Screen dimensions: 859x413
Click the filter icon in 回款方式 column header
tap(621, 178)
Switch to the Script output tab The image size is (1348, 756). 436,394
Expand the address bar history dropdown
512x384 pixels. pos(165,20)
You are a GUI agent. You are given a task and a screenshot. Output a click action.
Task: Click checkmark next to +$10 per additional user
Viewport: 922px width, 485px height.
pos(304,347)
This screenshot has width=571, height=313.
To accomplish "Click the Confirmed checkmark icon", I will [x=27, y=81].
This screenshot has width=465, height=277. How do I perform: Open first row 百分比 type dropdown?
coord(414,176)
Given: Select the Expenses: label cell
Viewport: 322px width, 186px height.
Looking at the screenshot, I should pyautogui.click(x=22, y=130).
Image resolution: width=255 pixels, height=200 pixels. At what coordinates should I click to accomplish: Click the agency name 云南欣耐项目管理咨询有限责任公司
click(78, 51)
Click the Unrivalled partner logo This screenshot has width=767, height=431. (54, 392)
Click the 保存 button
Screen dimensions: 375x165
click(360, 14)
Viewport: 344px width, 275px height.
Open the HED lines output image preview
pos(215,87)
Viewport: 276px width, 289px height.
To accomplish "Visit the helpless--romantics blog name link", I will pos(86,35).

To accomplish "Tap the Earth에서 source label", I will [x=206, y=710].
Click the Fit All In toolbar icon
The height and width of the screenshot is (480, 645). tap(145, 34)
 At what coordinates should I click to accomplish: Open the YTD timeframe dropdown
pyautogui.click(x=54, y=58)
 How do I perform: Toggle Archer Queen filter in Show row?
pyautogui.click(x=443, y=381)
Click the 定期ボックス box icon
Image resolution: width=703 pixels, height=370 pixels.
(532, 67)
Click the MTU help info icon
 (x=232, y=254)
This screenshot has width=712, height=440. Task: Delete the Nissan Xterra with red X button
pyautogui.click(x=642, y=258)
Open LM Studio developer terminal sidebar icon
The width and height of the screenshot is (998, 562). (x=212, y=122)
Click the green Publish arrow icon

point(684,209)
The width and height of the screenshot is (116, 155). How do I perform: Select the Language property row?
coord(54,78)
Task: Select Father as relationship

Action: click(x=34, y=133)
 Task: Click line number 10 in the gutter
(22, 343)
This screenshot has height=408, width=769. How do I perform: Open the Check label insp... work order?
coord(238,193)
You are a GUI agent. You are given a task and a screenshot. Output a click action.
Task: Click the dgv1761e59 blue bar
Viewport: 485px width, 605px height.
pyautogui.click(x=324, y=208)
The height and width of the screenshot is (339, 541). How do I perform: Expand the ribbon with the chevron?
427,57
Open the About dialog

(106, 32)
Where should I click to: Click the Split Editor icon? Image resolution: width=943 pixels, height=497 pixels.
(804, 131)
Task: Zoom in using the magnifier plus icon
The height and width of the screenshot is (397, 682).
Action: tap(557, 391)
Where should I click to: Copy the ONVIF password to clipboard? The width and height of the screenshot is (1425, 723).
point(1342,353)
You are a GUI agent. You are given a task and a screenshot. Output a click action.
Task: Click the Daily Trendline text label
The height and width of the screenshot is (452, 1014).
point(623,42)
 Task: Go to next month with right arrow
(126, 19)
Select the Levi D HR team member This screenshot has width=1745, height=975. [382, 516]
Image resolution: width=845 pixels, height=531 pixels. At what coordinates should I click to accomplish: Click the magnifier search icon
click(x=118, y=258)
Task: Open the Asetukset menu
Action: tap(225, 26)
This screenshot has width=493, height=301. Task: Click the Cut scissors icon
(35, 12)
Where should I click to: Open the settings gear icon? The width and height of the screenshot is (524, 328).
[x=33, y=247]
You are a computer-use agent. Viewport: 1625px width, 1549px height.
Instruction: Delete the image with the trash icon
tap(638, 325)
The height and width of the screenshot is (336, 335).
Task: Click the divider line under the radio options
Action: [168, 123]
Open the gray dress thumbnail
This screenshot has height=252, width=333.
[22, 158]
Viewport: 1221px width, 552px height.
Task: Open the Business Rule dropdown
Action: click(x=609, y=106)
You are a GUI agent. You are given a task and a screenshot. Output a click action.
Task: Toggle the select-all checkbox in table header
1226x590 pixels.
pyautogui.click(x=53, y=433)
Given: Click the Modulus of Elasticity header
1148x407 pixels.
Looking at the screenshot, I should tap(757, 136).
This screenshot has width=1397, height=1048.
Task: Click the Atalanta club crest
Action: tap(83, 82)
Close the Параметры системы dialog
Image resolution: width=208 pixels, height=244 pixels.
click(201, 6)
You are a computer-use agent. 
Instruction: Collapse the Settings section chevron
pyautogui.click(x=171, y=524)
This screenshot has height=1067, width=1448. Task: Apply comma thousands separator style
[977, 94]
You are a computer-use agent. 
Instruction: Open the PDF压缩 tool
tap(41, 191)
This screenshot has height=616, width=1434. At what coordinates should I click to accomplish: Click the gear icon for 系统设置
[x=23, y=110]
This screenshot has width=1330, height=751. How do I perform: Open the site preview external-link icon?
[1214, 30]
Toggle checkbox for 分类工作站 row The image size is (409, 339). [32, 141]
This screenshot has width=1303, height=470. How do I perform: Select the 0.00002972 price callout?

☆ ☆ ☆ ☆ ☆ ☆ ☆

* [What is asked]
Copy the data verbatim, beginning with the line that contains "Click the Unrivalled" and continuing through the line that contains "will [x=206, y=710].".

* [Exercise output]
Click the Unrivalled partner logo This screenshot has width=767, height=431. (54, 392)
Click the 保存 button
Screen dimensions: 375x165
click(360, 14)
Viewport: 344px width, 275px height.
Open the HED lines output image preview
pos(215,87)
Viewport: 276px width, 289px height.
To accomplish "Visit the helpless--romantics blog name link", I will pos(86,35).

To accomplish "Tap the Earth에서 source label", I will [x=206, y=710].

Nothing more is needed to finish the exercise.